== Assignment ==
For the entries that follow, restate word for word the line containing "Task: Open the 3. PAYMENT step", the line containing "Expand the Fulfillment", and every line that lies between them.

== Data for this task ==
┄┄┄┄┄┄┄┄┄┄

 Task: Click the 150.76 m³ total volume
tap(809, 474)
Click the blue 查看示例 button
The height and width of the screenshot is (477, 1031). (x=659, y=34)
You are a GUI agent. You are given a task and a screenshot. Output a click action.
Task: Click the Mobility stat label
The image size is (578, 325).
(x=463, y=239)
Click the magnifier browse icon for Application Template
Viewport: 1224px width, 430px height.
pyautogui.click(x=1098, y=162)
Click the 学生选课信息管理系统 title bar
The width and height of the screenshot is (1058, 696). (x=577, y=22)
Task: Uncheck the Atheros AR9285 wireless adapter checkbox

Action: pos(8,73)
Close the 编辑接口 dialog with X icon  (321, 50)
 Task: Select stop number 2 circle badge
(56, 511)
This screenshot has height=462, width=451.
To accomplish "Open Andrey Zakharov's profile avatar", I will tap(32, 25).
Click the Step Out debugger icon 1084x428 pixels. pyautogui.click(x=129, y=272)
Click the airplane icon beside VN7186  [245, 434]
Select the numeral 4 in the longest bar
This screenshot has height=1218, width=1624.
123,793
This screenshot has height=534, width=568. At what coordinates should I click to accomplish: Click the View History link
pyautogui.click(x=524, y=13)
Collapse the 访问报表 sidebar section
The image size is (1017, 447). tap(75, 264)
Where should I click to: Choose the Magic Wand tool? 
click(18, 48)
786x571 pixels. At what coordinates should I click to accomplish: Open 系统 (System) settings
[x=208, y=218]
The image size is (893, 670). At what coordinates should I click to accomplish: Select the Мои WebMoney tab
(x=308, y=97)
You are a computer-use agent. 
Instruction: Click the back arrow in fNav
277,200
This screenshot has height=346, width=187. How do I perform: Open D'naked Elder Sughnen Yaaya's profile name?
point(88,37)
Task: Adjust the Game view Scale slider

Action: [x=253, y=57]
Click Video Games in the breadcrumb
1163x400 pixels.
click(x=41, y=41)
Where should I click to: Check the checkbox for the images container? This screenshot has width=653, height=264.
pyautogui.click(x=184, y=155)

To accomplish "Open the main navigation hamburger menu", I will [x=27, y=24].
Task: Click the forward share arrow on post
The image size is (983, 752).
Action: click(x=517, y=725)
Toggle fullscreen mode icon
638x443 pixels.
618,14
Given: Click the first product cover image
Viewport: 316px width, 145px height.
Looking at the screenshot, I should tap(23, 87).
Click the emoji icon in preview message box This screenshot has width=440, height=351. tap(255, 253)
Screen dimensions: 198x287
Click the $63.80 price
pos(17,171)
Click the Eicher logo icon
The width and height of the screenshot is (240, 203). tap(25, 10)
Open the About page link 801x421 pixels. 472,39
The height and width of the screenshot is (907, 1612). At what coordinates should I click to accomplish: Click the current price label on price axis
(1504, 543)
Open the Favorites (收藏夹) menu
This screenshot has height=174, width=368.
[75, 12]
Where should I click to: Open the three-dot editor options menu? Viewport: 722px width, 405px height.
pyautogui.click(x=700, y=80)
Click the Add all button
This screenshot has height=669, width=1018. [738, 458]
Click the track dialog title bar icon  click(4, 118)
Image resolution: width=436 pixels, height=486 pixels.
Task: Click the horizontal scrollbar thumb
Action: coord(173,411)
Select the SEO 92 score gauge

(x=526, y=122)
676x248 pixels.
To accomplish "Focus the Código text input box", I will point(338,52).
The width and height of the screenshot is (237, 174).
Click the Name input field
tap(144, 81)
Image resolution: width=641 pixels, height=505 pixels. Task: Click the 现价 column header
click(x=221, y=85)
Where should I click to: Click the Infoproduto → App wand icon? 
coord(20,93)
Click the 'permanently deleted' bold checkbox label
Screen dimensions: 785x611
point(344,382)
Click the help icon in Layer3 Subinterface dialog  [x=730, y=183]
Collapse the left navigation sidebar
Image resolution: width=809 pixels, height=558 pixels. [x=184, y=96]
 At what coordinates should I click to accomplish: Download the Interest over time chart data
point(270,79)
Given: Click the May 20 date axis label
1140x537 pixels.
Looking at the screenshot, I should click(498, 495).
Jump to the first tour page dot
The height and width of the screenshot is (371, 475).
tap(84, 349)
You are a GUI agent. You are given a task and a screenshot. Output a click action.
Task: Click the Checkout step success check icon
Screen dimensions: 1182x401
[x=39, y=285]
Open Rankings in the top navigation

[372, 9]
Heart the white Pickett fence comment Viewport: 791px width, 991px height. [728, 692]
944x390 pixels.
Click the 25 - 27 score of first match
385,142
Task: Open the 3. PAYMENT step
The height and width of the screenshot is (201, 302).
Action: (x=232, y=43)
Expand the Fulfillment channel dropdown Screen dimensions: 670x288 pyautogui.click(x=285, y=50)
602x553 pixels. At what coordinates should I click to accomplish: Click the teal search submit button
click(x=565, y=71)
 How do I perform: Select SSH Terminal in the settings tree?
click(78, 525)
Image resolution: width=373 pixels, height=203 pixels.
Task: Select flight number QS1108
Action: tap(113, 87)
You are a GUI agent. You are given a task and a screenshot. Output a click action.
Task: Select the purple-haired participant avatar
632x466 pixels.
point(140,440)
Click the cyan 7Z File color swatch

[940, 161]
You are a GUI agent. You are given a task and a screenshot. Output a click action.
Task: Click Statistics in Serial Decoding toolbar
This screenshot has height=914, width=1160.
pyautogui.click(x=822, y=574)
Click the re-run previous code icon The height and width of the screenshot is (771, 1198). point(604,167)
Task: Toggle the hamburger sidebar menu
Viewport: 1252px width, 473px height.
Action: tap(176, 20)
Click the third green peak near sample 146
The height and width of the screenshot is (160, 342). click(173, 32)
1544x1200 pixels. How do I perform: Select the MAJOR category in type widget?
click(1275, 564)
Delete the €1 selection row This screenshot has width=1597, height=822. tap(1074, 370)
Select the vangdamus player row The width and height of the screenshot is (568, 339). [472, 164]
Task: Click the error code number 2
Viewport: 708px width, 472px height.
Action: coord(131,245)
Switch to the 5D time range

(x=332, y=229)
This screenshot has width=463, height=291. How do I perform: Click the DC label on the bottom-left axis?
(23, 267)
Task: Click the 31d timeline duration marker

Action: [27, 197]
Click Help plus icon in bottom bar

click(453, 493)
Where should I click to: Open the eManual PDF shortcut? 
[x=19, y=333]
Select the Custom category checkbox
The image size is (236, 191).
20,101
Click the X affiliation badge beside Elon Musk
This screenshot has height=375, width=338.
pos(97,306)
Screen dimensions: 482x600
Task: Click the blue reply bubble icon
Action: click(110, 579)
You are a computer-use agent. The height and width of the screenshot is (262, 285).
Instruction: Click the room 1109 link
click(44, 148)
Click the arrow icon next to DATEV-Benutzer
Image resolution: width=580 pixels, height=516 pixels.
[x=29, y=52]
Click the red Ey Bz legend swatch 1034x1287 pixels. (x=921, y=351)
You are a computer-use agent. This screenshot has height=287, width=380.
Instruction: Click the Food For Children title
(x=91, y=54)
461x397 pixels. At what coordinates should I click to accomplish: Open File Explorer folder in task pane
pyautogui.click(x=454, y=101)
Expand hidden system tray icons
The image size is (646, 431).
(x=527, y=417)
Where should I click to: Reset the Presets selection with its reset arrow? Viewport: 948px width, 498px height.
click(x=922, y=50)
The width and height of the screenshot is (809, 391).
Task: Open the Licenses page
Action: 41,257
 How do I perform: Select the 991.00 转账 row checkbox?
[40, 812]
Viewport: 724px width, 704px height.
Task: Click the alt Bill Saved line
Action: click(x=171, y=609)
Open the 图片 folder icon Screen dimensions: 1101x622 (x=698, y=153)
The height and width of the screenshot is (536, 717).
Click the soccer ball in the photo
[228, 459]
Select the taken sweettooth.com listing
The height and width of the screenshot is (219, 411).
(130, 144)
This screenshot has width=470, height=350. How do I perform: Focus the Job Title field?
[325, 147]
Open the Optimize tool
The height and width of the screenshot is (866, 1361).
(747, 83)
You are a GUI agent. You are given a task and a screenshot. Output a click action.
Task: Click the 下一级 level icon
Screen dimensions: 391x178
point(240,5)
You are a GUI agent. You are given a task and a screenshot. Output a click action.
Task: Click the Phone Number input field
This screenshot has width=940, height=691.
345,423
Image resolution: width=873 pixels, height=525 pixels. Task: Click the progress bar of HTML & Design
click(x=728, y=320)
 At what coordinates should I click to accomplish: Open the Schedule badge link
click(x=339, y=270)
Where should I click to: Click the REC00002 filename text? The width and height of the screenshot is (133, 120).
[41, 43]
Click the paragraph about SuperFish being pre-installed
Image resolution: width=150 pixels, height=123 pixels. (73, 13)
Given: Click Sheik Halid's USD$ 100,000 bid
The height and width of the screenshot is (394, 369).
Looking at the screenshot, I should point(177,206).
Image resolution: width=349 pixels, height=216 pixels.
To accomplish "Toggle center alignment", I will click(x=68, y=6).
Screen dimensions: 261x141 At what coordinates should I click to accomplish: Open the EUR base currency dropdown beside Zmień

┄┄┄┄┄┄┄┄┄┄

== Your solution ==
Task: Open the 3. PAYMENT step
The height and width of the screenshot is (201, 302).
Action: (x=232, y=43)
Expand the Fulfillment channel dropdown Screen dimensions: 670x288 pyautogui.click(x=285, y=50)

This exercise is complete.